EXTRACTED TEXT Start Marker
Ileana Cortes Santiago, Sonia Esperanca, Margaret Fraiser, and Steven Whitmeyer


July 24, 2018

The Division of Earth Sciences (EAR) welcomes a Hispanic Association of Colleges & Universities (HACU) intern, acting section head and two new program directors.

Ileana Cortes Santiago, HACU intern and experienced educator, has been recognized as a community leader for engagement initiatives with Latinos/as and immigrant families. Cortes Santiago served as interim program director of Purdue University’s Butler Center for Leadership Excellence and language coordinator for STEM@LAD at Sacred Heart University in Puerto Rico. She specializes in literacy teacher education from a justice-oriented framework, community engagement and advocacy, the intersection of education and immigration and English-language learning across disciplines. She holds a Ph.D. in Literacy and Language Education with a specialization in K-12 Teaching English Language Learners from Purdue University.

Sonia Esperanca, acting Integrative Activities section head, was born in Rio de Janeiro, Brazil. She previously held academic appointments at Northwestern, Old Dominion, Monash and Deakin Universities (Australia) and University of Maryland-College Park. She came to NSF in 1996, first as a rotator and later as a program director for Petrology and Geochemistry. In 2014, Esperanca served as EAR’s acting division director. Esperanca received a B.A. in Geology from Rice University, M.Sc. in Earth Sciences from Hebrew University of Jerusalem and Ph.D. in Geology from Arizona State University.
EXTRACTED TEXT End Marker
DATA SUPPLIED Start Marker
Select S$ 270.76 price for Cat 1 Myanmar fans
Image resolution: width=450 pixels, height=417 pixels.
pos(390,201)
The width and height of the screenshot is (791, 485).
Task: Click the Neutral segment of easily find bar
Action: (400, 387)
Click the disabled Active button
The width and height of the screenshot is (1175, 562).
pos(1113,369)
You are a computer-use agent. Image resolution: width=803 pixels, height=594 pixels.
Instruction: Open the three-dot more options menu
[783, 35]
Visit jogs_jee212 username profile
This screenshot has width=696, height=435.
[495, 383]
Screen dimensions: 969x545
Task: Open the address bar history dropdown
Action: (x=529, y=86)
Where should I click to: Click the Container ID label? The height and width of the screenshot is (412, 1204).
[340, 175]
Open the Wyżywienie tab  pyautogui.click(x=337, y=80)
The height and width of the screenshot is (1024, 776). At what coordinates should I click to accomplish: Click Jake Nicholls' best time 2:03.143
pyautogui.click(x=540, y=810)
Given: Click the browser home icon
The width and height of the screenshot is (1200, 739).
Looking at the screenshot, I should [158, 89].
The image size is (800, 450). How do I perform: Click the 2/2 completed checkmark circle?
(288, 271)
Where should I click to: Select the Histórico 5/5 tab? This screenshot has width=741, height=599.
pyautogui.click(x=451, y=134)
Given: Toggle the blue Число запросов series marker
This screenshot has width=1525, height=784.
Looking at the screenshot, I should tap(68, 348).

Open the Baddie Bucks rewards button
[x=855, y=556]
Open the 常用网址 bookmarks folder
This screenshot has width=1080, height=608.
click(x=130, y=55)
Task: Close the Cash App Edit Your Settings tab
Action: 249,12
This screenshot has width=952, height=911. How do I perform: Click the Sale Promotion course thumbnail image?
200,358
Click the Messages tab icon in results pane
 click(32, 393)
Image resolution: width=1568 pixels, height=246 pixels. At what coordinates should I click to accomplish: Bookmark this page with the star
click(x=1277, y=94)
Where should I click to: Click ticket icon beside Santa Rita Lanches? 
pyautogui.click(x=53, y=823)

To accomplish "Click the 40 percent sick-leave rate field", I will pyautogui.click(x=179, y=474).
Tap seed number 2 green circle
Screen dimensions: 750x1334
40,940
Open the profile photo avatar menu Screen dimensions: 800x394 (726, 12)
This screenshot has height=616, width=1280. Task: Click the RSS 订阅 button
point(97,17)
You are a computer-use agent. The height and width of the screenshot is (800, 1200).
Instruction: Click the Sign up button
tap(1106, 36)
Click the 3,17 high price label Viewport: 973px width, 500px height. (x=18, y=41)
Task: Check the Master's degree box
DATA SUPPLIED End Marker
## THINGS TO DO:
A - Reproduce, word for word, the portion of the Earth Sciences staff announcement that opens with the words containing "The Division of" and closes with "from Purdue University.".
B - Carry on the Earth Sciences staff announcement from the point where it stops.

## ANSWERS:
A -
The Division of Earth Sciences (EAR) welcomes a Hispanic Association of Colleges & Universities (HACU) intern, acting section head and two new program directors.

Ileana Cortes Santiago, HACU intern and experienced educator, has been recognized as a community leader for engagement initiatives with Latinos/as and immigrant families. Cortes Santiago served as interim program director of Purdue University’s Butler Center for Leadership Excellence and language coordinator for STEM@LAD at Sacred Heart University in Puerto Rico. She specializes in literacy teacher education from a justice-oriented framework, community engagement and advocacy, the intersection of education and immigration and English-language learning across disciplines. She holds a Ph.D. in Literacy and Language Education with a specialization in K-12 Teaching English Language Learners from Purdue University.

B -
Margaret Fraiser, program director for Sedimentary Geology and Paleobiology, joins the division from the Department of Geosciences at University of Wisconsin-Milwaukee. Fraiser serves as an adjunct curator in the Department of Geology at the Milwaukee Public Museum. Her research focuses on the ecological response to environmental changes in Earth’s past, and her team conducts global field work to understand how marine invertebrates responded to the late Paleozoic Ice Age and Permo-Triassic mass extinction. She received a Ph.D. and M.S. in Geological Sciences from University of Southern California and B.S. in Geology from University of Georgia.

Steven Whitmeyer, program director for Tectonics, joins the Division of Earth Sciences from the Department of Geology and Environmental Science at James Madison University in Harrisonburg, VA. As Professor of Structural Geology and Tectonics, he studies and teaches structural geology, tectonics, digital mapping techniques and geoscience education. Whitmeyer's field course in western Ireland breaks down barriers to participation in field-based learning through the development of inclusive communities of learning and the strategic use of cellular technologies. He received a Ph.D. in Earth Sciences from Boston University and B.S. in Geology with honors from University of New Hampshire.